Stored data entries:
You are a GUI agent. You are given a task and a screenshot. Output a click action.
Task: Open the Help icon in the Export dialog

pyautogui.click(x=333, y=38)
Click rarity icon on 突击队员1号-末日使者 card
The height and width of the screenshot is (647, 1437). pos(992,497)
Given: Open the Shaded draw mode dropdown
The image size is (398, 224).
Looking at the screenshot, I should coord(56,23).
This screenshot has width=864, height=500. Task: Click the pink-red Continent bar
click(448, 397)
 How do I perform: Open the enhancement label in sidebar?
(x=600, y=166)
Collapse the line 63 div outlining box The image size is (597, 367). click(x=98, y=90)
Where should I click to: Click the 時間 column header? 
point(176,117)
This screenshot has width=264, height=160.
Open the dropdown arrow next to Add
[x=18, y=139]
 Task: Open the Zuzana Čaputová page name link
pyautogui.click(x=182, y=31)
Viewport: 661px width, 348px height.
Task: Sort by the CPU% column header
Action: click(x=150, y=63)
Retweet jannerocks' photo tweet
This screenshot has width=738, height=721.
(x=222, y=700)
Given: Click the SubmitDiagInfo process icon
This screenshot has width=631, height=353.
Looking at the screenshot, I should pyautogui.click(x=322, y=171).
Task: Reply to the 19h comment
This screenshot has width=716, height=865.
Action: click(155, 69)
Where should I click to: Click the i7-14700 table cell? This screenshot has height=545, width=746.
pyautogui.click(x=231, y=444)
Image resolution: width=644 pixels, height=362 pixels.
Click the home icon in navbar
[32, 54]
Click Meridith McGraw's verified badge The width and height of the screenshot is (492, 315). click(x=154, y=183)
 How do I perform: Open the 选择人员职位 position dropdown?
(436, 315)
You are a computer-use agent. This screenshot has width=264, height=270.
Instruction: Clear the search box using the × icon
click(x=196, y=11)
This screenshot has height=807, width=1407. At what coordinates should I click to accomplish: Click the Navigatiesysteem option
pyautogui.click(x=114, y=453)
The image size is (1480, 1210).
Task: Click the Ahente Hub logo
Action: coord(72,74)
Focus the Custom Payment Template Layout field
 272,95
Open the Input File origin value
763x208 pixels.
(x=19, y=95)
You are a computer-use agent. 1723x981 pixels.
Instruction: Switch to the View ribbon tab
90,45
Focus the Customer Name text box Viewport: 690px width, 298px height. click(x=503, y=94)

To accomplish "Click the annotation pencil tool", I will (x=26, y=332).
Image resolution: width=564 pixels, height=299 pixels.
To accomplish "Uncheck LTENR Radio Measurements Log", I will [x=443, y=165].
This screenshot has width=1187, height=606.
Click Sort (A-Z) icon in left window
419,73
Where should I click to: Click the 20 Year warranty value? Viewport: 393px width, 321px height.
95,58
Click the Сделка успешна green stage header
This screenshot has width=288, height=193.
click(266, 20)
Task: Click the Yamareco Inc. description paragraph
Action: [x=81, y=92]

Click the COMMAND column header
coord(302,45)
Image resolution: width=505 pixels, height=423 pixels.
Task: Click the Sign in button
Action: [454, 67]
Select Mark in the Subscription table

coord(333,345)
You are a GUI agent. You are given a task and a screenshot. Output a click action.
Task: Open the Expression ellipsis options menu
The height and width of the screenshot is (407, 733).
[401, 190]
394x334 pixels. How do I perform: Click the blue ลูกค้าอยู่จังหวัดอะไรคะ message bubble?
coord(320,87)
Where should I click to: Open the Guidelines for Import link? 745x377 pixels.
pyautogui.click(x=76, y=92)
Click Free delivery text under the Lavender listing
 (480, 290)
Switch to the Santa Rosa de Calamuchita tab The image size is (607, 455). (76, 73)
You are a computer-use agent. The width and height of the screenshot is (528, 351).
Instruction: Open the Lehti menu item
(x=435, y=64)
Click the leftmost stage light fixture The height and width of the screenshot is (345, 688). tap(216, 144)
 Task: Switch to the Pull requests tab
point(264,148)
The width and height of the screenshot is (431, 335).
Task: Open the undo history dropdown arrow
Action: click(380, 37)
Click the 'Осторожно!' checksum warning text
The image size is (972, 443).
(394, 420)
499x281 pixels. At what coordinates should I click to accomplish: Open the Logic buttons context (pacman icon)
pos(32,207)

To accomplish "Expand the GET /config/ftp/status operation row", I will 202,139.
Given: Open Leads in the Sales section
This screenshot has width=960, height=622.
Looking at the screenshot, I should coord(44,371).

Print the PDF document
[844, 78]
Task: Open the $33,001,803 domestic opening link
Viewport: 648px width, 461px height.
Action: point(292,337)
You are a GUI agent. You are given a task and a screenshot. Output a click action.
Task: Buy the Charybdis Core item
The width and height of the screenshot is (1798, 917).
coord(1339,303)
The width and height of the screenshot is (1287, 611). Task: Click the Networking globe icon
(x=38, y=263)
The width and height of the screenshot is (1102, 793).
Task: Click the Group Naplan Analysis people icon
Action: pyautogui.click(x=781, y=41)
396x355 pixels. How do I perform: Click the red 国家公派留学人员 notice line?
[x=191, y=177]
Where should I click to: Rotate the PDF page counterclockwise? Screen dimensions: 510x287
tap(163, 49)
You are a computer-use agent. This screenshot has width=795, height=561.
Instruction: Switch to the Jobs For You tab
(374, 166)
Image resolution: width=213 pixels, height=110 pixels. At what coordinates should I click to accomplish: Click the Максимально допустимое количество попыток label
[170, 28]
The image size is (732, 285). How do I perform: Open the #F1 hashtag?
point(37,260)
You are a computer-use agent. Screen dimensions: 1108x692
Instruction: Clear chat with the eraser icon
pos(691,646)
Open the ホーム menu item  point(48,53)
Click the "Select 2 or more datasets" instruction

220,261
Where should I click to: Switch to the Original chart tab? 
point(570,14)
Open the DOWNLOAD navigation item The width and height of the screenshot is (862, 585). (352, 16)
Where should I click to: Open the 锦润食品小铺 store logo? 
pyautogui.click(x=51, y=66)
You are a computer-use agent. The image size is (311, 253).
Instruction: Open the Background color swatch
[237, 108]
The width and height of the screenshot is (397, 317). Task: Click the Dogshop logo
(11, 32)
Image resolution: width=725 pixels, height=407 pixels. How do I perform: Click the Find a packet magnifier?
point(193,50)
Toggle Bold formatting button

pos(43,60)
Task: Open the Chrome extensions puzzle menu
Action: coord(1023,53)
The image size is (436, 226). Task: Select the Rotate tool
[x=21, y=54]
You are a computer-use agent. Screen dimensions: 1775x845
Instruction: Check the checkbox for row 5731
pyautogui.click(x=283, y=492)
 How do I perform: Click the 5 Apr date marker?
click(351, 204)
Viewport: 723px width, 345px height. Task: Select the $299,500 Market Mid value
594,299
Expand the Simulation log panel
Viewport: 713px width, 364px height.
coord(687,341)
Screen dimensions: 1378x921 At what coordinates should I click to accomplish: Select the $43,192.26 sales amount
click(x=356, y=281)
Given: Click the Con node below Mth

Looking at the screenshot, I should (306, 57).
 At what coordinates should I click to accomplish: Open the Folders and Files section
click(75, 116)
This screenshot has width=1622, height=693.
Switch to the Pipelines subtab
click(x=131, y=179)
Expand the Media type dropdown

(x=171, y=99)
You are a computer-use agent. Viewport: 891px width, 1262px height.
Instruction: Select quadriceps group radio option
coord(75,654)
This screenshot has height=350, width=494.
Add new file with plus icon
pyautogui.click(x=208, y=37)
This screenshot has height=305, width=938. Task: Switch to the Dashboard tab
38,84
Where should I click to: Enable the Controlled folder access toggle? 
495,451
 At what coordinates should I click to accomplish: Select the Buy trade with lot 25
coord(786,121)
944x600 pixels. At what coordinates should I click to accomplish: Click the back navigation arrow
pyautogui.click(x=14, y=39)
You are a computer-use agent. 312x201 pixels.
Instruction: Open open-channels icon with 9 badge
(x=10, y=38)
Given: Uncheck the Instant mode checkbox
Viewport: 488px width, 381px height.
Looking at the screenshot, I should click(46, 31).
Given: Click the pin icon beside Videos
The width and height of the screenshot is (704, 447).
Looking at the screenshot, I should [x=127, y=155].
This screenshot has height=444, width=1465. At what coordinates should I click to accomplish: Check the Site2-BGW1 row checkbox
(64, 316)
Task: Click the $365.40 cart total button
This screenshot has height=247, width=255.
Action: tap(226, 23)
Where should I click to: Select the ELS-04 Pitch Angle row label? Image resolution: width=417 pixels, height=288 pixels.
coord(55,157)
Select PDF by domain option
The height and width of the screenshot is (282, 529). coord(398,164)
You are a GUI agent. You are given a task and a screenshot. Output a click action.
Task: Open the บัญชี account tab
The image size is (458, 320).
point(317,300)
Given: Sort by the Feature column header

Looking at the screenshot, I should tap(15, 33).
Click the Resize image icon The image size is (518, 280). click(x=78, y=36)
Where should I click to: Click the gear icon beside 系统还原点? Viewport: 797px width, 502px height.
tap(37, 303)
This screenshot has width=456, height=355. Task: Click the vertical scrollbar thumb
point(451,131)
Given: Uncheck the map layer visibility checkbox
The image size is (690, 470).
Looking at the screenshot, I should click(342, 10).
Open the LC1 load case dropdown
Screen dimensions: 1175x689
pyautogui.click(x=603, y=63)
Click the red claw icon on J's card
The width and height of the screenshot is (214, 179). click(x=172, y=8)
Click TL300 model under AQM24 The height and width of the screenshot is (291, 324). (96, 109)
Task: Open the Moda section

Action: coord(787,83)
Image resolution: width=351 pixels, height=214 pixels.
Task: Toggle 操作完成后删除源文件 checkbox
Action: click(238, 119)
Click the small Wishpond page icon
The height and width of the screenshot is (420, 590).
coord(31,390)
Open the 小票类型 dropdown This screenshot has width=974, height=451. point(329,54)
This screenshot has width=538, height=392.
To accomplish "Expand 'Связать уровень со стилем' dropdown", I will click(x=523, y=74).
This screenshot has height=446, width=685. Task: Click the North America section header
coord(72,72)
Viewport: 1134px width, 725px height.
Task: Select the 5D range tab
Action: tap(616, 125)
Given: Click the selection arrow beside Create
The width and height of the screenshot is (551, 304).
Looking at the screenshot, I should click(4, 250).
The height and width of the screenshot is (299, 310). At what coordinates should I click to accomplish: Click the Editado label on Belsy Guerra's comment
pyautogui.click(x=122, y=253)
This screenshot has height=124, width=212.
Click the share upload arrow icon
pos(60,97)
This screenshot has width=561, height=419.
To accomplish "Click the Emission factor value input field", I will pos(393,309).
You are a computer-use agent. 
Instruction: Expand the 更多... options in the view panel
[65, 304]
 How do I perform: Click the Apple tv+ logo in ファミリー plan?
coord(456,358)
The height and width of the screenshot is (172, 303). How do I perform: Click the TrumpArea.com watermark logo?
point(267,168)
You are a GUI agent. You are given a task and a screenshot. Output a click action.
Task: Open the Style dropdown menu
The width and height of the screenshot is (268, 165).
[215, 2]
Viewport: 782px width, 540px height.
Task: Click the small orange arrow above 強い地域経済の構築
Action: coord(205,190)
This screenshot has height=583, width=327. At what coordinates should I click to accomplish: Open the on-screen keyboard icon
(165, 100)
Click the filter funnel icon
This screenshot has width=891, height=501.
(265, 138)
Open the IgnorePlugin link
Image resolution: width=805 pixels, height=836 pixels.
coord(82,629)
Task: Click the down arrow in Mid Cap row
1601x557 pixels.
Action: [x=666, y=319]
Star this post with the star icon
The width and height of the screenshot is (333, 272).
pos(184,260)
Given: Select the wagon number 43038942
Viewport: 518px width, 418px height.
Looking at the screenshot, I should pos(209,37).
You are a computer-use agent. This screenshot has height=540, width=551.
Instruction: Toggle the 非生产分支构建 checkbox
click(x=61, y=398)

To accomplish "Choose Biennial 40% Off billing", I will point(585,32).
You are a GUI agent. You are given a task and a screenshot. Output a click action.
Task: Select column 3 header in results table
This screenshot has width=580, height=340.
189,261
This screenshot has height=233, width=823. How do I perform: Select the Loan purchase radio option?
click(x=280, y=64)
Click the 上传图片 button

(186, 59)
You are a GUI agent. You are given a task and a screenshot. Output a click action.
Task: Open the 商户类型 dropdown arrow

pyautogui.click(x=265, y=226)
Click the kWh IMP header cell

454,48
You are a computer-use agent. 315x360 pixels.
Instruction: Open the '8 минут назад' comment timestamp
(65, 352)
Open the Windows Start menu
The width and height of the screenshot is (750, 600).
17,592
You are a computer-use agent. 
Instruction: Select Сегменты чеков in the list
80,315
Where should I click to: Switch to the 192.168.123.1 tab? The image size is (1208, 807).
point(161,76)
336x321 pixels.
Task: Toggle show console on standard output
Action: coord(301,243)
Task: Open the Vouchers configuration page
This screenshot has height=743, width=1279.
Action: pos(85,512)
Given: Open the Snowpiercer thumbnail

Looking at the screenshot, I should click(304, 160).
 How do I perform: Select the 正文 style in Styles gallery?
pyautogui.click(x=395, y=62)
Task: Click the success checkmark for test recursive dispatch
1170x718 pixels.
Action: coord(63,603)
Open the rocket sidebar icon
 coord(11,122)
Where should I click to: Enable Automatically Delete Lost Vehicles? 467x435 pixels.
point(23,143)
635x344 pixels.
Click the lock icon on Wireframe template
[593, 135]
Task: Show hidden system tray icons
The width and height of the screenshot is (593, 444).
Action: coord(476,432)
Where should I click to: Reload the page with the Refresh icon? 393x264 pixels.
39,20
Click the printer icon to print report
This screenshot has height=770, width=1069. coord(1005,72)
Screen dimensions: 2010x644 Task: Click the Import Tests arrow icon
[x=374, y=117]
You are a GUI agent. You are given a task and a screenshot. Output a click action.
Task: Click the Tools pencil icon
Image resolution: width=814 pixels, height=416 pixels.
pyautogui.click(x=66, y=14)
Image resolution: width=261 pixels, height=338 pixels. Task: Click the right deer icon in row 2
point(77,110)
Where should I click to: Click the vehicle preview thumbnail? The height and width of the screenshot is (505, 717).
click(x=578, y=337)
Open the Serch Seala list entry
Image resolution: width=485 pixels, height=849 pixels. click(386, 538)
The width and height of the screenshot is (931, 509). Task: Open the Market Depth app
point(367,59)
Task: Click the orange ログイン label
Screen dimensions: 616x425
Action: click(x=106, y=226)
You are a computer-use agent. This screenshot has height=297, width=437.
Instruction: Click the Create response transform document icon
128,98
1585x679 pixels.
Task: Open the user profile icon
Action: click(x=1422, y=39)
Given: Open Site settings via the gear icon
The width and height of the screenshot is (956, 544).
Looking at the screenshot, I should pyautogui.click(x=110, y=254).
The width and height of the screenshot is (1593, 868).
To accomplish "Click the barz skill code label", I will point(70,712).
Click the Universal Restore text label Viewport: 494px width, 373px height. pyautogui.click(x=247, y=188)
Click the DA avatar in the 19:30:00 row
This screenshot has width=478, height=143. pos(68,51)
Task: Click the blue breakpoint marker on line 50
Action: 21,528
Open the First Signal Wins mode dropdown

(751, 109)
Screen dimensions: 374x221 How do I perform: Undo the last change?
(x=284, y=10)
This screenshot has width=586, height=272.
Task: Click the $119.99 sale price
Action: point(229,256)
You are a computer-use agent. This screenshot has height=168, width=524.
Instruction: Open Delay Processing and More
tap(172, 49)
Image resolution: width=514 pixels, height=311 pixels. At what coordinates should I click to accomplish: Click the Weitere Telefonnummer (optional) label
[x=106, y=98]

#### [WORK INSTRUCTIONS]
Please filter the entries for the word "pencil" and copy the lines that have it.

#### [TASK OUTPUT]
To accomplish "Click the annotation pencil tool", I will (x=26, y=332).
Task: Click the Tools pencil icon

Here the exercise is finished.